◆ WORK INSTRUCTIONS ◆
Would you write out, exactly as they stand, all lines from the one containing "[Homepage] (90, 50)" through the end of the listing below, and only those?

- - -

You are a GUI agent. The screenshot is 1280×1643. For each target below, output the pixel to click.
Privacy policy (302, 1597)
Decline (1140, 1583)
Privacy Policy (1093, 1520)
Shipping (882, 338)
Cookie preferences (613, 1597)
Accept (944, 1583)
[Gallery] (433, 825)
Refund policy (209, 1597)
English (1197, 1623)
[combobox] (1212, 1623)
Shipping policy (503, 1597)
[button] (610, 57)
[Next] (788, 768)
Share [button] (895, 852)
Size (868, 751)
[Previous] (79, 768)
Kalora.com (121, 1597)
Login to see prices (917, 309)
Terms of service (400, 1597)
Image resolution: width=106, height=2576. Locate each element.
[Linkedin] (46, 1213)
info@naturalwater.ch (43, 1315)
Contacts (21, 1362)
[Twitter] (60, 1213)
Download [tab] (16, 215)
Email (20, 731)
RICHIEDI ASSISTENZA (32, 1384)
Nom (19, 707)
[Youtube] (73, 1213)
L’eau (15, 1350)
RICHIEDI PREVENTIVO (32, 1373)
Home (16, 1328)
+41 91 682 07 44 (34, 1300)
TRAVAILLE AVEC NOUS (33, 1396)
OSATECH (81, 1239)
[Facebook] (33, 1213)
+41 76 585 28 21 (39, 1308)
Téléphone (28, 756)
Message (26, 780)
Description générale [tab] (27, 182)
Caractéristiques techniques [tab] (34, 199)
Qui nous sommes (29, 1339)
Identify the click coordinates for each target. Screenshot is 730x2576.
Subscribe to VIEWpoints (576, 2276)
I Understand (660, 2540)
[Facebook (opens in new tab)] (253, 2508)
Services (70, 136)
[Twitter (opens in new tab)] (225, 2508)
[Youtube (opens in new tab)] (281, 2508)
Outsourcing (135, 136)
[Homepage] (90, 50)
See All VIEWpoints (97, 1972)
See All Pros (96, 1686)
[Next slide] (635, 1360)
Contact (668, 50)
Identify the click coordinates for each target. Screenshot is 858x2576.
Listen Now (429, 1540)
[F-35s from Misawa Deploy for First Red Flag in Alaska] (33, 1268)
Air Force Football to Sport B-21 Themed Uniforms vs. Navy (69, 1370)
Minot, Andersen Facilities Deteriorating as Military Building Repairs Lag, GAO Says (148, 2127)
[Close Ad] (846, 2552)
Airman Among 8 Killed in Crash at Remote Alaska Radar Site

- - -

◆ RESULT BELOW ◆
[Homepage] (90, 50)
See All VIEWpoints (97, 1972)
See All Pros (96, 1686)
[Next slide] (635, 1360)
Contact (668, 50)
Identify the click coordinates for each target. Screenshot is 858x2576.
Listen Now (429, 1540)
[F-35s from Misawa Deploy for First Red Flag in Alaska] (33, 1268)
Air Force Football to Sport B-21 Themed Uniforms vs. Navy (69, 1370)
Minot, Andersen Facilities Deteriorating as Military Building Repairs Lag, GAO Says (148, 2127)
[Close Ad] (846, 2552)
Airman Among 8 Killed in Crash at Remote Alaska Radar Site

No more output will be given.